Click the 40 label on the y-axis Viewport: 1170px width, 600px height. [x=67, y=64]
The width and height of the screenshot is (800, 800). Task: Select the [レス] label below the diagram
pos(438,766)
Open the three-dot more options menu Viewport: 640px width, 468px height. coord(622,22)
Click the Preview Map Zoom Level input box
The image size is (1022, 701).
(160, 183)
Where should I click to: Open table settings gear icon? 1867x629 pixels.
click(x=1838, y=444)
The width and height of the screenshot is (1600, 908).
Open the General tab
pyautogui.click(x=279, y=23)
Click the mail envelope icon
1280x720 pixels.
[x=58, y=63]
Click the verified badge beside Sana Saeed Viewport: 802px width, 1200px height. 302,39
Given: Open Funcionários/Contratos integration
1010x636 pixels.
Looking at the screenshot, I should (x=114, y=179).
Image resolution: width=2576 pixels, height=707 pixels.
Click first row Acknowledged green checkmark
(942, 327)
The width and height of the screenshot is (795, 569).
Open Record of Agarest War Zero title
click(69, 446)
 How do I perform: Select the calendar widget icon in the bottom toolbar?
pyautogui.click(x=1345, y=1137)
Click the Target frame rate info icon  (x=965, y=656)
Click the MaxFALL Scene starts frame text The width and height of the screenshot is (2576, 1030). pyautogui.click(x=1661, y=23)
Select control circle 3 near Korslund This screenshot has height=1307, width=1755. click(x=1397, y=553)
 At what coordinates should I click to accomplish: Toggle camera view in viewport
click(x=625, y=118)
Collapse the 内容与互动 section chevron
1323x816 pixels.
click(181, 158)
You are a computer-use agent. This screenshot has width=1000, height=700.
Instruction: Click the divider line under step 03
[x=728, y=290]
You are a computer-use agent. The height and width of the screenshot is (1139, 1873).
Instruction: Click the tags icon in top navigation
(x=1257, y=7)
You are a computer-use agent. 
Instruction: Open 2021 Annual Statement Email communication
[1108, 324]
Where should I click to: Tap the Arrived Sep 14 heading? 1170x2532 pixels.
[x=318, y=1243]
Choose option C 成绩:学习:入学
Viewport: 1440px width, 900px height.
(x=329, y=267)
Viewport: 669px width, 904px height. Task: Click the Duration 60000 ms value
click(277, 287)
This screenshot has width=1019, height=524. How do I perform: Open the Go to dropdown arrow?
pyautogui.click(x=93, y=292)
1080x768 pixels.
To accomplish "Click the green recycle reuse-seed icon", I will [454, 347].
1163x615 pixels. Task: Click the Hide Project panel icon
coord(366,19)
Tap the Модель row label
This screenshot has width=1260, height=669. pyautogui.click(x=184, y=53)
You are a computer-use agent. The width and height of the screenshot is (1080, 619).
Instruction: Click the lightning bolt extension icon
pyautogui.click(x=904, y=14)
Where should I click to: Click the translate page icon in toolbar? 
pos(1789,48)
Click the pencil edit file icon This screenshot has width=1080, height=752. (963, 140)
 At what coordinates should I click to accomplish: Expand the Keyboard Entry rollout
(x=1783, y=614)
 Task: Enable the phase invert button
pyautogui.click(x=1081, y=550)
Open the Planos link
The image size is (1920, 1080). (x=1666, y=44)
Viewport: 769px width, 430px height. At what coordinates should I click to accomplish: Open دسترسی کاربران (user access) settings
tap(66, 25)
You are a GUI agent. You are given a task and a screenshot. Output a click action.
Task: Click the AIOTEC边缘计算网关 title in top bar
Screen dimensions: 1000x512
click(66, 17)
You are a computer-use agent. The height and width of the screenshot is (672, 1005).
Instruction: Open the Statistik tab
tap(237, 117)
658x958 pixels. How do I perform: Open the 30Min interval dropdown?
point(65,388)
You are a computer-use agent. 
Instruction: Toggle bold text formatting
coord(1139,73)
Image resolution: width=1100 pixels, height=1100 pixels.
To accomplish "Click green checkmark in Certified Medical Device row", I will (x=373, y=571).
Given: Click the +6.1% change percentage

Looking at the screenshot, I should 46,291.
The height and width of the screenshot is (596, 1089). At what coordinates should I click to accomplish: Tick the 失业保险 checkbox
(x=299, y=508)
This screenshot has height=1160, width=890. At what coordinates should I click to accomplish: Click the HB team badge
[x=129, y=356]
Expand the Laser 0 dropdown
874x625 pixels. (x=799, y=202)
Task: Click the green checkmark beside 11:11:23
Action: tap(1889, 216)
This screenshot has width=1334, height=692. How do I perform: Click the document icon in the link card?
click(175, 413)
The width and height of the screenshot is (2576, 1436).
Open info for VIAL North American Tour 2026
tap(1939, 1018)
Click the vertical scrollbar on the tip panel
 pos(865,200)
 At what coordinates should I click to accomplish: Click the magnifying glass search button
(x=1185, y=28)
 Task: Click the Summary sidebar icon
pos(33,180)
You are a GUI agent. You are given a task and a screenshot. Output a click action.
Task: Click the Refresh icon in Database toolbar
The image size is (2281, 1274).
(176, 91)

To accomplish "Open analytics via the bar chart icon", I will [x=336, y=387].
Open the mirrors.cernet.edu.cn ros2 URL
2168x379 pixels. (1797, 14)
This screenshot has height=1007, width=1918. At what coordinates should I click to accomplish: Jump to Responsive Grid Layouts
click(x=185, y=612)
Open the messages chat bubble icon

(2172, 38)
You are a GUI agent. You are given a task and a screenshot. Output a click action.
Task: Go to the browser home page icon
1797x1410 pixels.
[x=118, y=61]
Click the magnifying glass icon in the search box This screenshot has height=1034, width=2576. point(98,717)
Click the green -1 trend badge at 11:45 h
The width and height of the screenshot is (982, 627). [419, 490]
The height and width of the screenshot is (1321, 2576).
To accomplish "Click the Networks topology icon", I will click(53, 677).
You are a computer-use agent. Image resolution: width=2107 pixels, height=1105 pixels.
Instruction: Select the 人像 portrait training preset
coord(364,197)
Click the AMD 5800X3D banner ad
--------
Rescale the data starting at its first line and ending at the line containing "pos(438,766)": multiply every coordinate in the answers by 1.85 and round to whole numbers, with halves rounded up. Give back only those lines, with all other text left as it is.

• **Answer to this task**:
Click the 40 label on the y-axis Viewport: 1170px width, 600px height. [x=124, y=118]
The width and height of the screenshot is (800, 800). Task: Select the [レス] label below the diagram
pos(810,1417)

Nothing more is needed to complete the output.